---- EXTRAIT PROPOSÉ

La parole confisquée
Or qu’observe-t-on en parcourant les articles de presse parus sur le monde carcéral ? D’abord un angle mort au centre de l’intense circulation d’informations : la parole des détenu·e·s, celle-là même que Michel Foucault avait voulu faire entendre, est absente. Personne ou presque pour recueillir leurs témoignages, leurs points de vues, leurs demandes ou leurs propositions. Pourtant ces femmes et ces hommes (surtout) ne se définissent pas que par leur délit. Tous, et de loin, ne sont pas des « criminels » ou des « psychopathes ». Ce sont aussi des personnes malades ou en bonne santé, des jeunes et des plus vieux (bientôt aussi des mineurs), des pères et des mères, des fils et des filles qui ont des trajectoires faites de regrets et de projets. Bref des humains dont le passé et l’avenir ne se résument pas aux quatre murs de leur cellule.
Face aux micros tendus par les journalistes, on retrouve régulièrement des responsables politiques, des directions d’établissements ou de services pénitentiaires, des criminologues et autres spécialistes en histoire de la prison et de la peine, des avocats, des médecins et des psychiatres, des surveillants même, à travers leurs associations professionnelles. On pourrait s’attendre, dans ce contexte, à entendre la voix de travailleurs et travailleuses sociales. Eh bien non : très peu de prises de position et pratiquement pas de contributions au débat social sur les sanctions et leur sévérité, sur le sens de la peine et l’objectif de réhabilitation, sur les dangers d’une approche « actuarielle » [2] en matière pénale, sur l’illusion du risque zéro, par exemple… Certes ces professionnels sont tenus au devoir de réserve. Mais leur place entre dedans et dehors, leur rôle dans le maintien de liens entre les détenus et leurs proches, leur connaissance de la situation fondée sur la construction de liens personnels et sur une posture d’aide n’en font-ils pas, au même titre que les autres acteurs de la « scène carcérale », des experts de la prison et de ce qu’elle fait aux personnes détenues ?
C’est pour leur permettre de se parler, de s’entendre, de se questionner et de chercher ensemble des pistes et des réponses aux nombreuses questions que pose la prison aujourd’hui que la Haute école de travail social · EESP a voulu se joindre à la série de manifestations organisées à l’initiative du Groupe Infoprisons durant la deuxième quinzaine de mars à Lausanne sous le titre « FOUCAULT La prison aujourd’hui » [3].

--------

CONSIGNES À SUIVRE |
1. Répondez aux questions suivantes sur l'extrait consacré à la parole des détenus :
(a) Selon l'extrait, quelle parole est absente des articles de presse parus sur le monde carcéral ?
(b) À quel devoir les travailleurs sociaux sont-ils tenus ?
(c) Dans quelle ville et durant quelle période ont lieu les manifestations organisées à l'initiative du Groupe Infoprisons ?
2. Rédigez la suite de l'extrait consacré à la parole des détenus, à partir de sa dernière phrase.

---- LIGNES

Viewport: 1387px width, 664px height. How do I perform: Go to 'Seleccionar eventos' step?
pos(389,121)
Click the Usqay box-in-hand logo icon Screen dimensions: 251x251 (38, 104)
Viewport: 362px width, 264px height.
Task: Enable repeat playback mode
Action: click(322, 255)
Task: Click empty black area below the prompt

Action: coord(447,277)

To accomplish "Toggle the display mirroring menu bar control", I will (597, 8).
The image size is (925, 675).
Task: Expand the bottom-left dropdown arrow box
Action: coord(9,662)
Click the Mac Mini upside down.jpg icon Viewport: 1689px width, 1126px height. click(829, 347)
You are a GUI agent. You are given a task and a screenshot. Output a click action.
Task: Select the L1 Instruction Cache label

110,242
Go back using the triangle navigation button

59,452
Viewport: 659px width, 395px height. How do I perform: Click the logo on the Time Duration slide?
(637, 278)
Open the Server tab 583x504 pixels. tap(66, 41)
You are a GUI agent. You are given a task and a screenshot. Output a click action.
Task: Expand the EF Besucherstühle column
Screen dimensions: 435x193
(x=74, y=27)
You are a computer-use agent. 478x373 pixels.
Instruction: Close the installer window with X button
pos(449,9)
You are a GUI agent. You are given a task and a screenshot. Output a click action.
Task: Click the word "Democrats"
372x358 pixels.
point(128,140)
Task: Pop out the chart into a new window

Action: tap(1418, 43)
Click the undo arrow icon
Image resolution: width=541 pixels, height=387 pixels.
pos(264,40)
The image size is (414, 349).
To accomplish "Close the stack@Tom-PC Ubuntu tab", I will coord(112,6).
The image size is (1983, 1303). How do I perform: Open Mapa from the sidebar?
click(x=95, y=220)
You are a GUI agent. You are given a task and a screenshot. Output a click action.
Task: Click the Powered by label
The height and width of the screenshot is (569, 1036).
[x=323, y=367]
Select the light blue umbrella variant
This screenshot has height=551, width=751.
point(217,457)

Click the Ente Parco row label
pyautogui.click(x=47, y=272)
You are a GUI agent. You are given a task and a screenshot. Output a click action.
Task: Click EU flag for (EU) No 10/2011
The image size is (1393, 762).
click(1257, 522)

--------

RÉPONSES PAR CONSIGNE |
1.
(a) La parole des détenu·e·s.
(b) Au devoir de réserve.
(c) À Lausanne, durant la deuxième quinzaine de mars.

2.
Le non-jugement et la déontologie
Le 26 mars une soirée à l’EESP intitulée « Dedans-dehors : prison et travail social » [4] sera consacrée au rôle du travail social dans et face à la prison. Quels liens les professionnel·le·s du social peuvent-ils maintenir ou tisser entre les personnes détenues et leur famille, leur réseau social, leur lieu de vie à l’extérieur et leurs (futurs) employeurs ? Quel apport chacun des métiers traditionnels du travail social (service social, éducation sociale, animation socioculturelle) peut-il offrir aux détenu·e·s et à leurs proches, voire à leurs victimes, dans le cadre de la peine et de la réinsertion ? Quel point de vue peuvent-ils adopter et quelles observations peuvent-ils transmettre aux autres « experts » du monde carcéral mentionnés plus haut ?
Et très concrètement, comment peuvent-ils participer à l’évaluation des risques « en situation », et établir en même temps ce lien de confiance qui leur permet justement de percevoir les tensions et les dérives réelles (et non seulement potentielles) ? La position de non-jugement qu’exige leur déontologie est-elle un obstacle à l’accomplissement de la mission qui leur est confiée en prison ? Ne peut-elle que les placer dans des conflits de loyauté entre leurs « clients » et leur hiérarchie ? Enfin, comment re-créer un espace dans lequel les travailleurs sociaux pourraient être les porte-voix de celles et ceux auxquels certains semblent vouloir retirer, outre la liberté, le droit d’exister ?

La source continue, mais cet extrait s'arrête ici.